WHAT IS EXPECTED:
Reproduce word for word the stretch from the start of the records through the line that contains "pyautogui.click(x=406, y=226)", leaving out the pictures.

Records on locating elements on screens

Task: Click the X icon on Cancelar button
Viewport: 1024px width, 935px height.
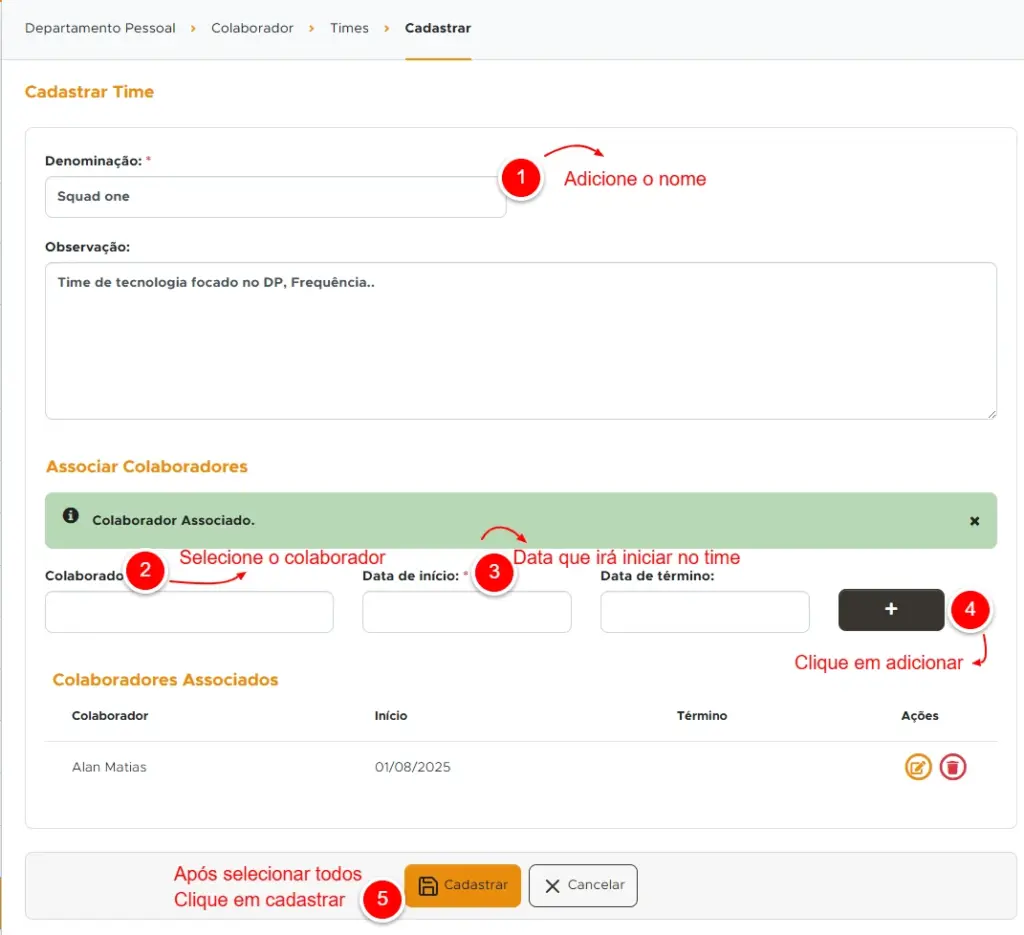Action: pos(552,885)
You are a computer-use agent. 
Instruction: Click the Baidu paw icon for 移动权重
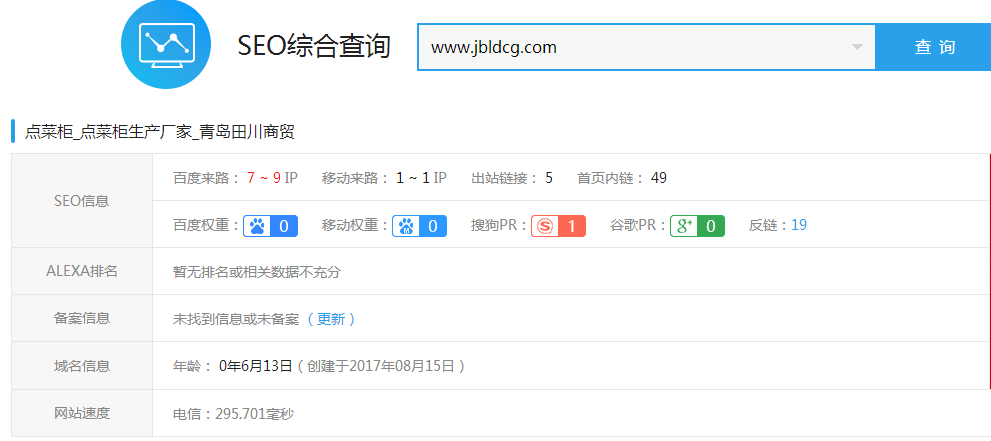pyautogui.click(x=406, y=226)
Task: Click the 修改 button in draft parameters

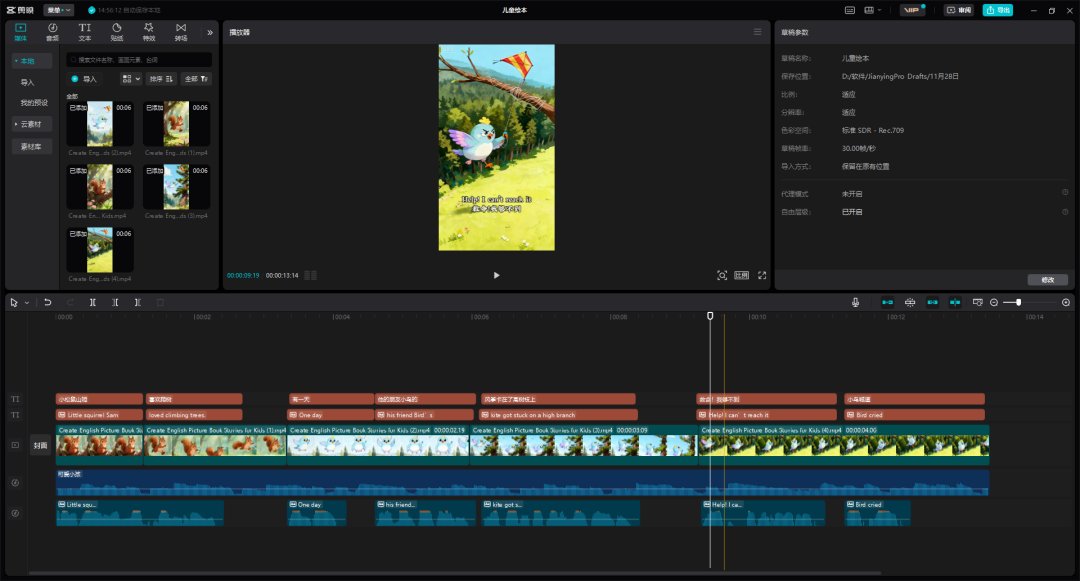Action: pos(1047,280)
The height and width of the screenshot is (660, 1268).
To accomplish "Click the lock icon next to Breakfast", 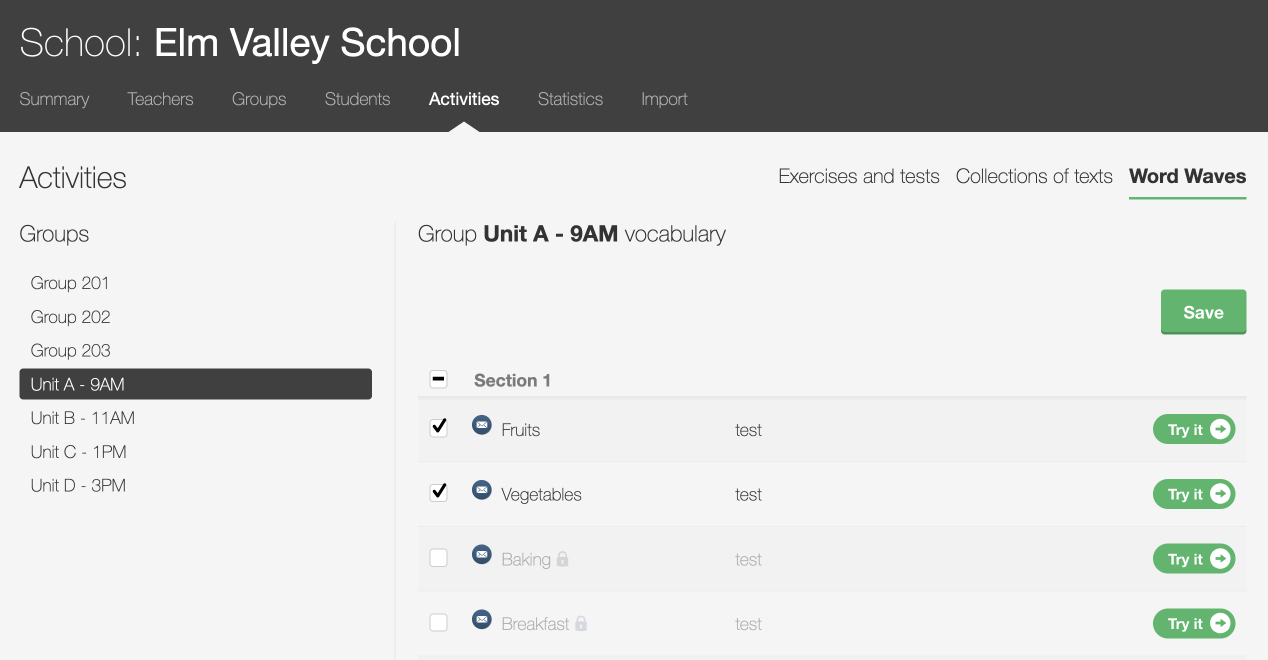I will 581,624.
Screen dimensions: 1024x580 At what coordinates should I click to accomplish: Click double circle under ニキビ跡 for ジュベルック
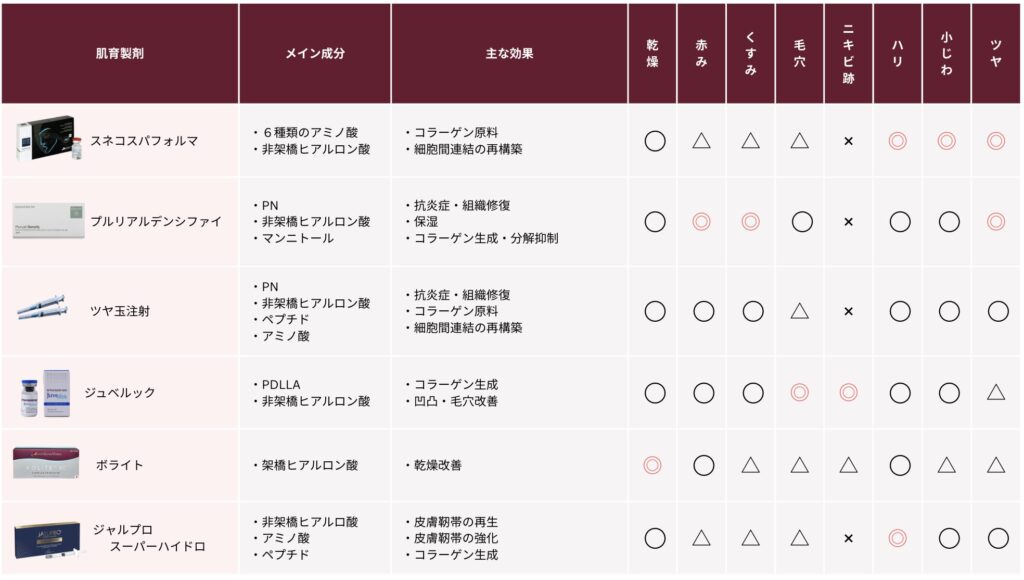tap(848, 393)
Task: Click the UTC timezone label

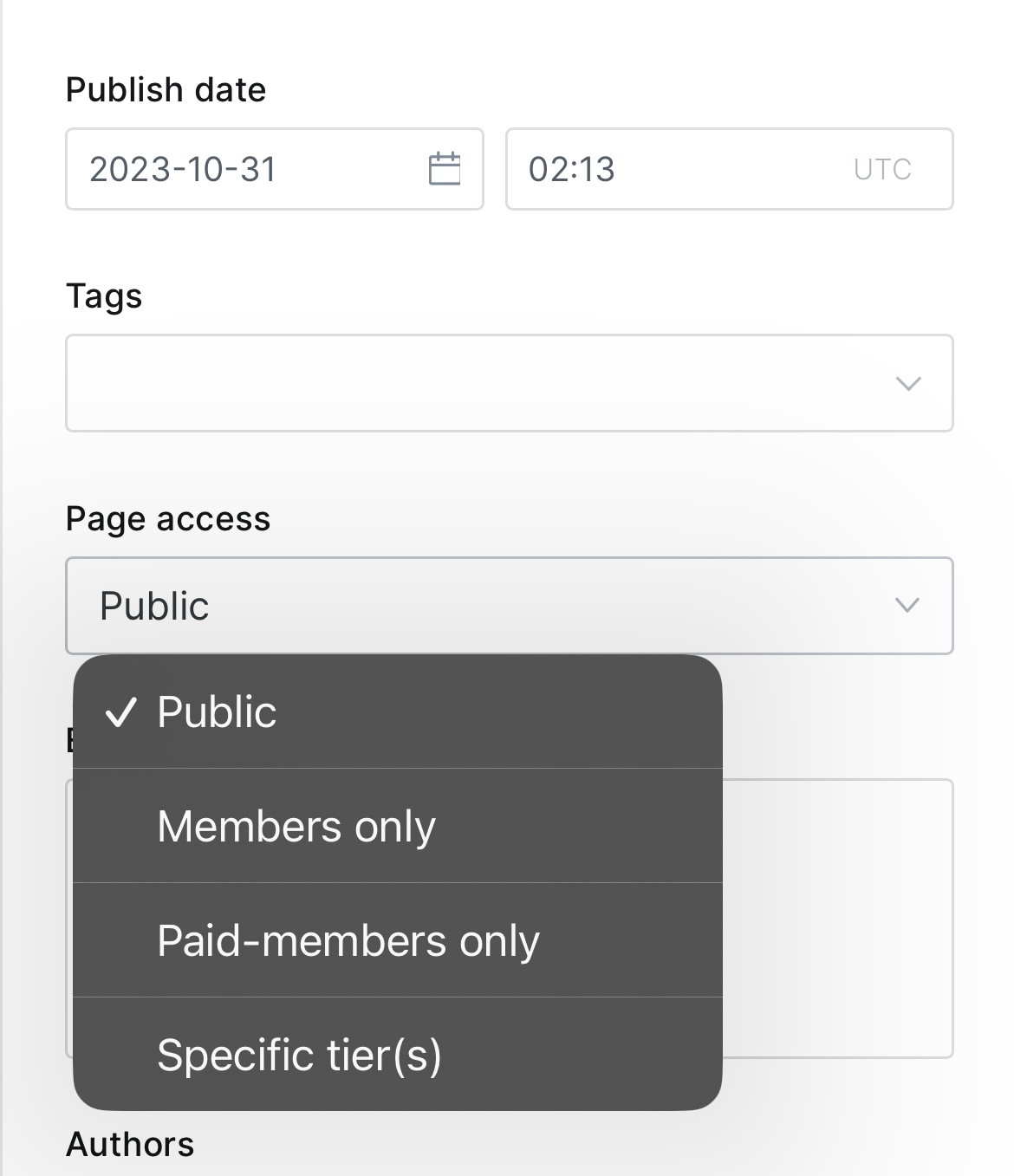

EXERCISE RESPONSE:
Task: Click the X icon on Cancelar button
Viewport: 1024px width, 935px height.
Action: pos(552,885)
You are a computer-use agent. 
Instruction: Click the Baidu paw icon for 移动权重
pyautogui.click(x=406, y=226)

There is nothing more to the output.